Measles is among the most contagious diseases known, capable of spreading through droplets that can linger in the air of an enclosed room for hours after an infected person coughs or sneezes. As community immunity has weakened, the virus has found ample opportunity to spread rapidly among unvaccinated children. According to BBC observations inside hospital wards, the most severe cases are concentrated among infants under two.

Hospital staff carrying the weight of the outbreak describe exhaustion and shortages. One nurse told the BBC her ward has had to treat dozens of feverish, rash-covered children in a single shift, with oxygen supplies coming close to running out on some days. Complications including pneumonia and brain inflammation are among the leading causes of death, with these secondary infections often proving as dangerous as measles itself.

Health officials have launched emergency vaccination drives to try to halt the spread. Mobile teams are going door to door in remote villages, and temporary vaccination points have been set up in schools and marketplaces. But officials acknowledge that rebuilding lost trust is harder than securing vaccine supply. Some parents, influenced by misinformation circulating on social media, remain reluctant to have their children immunised.

International health bodies are treating the situation in Bangladesh as a global warning sign. Measles cases have been climbing worldwide over the past few years, a trend not confined to lower-income countries — similar risks are emerging anywhere vaccination coverage has slipped. Experts describe measles as a bellwether disease, often the first to reappear when cracks form in a population's immunisation system.

The speed of the outbreak is also straining health systems more broadly. Some regional hospitals in Bangladesh say the surge in measles cases has left them with little spare capacity for other emergencies. Doctors say the outbreak amounts to more than a public health crisis — it is a stress test of the health system's resilience.

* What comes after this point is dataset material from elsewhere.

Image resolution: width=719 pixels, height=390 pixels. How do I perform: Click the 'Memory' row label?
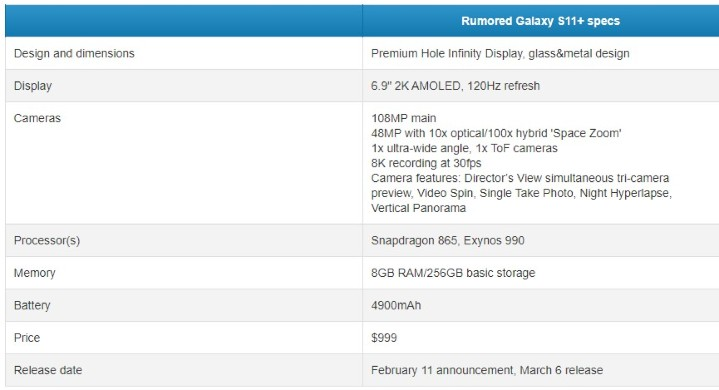point(34,273)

Another factor behind the spread is migration and population movement. A wave of internal migration toward cities has concentrated crowded, under-vaccinated populations in informal settlements, creating favourable conditions for the virus to spread. Health workers say maintaining consistent vaccination follow-up in these areas is logistically difficult.

Experts warn that a similar reversal could occur elsewhere. Although the measles vaccine is highly effective, sustaining herd immunity requires coverage to stay consistently above roughly 95% — once it falls below that threshold, outbreaks become close to inevitable. Bangladesh's experience illustrates just how fragile that threshold can be.

Officials are hoping additional vaccination rounds in the coming months will slow the outbreak. But health workers stress that a lasting solution will require more than emergency response — it will take a sustained effort to rebuild public trust in routine immunisation.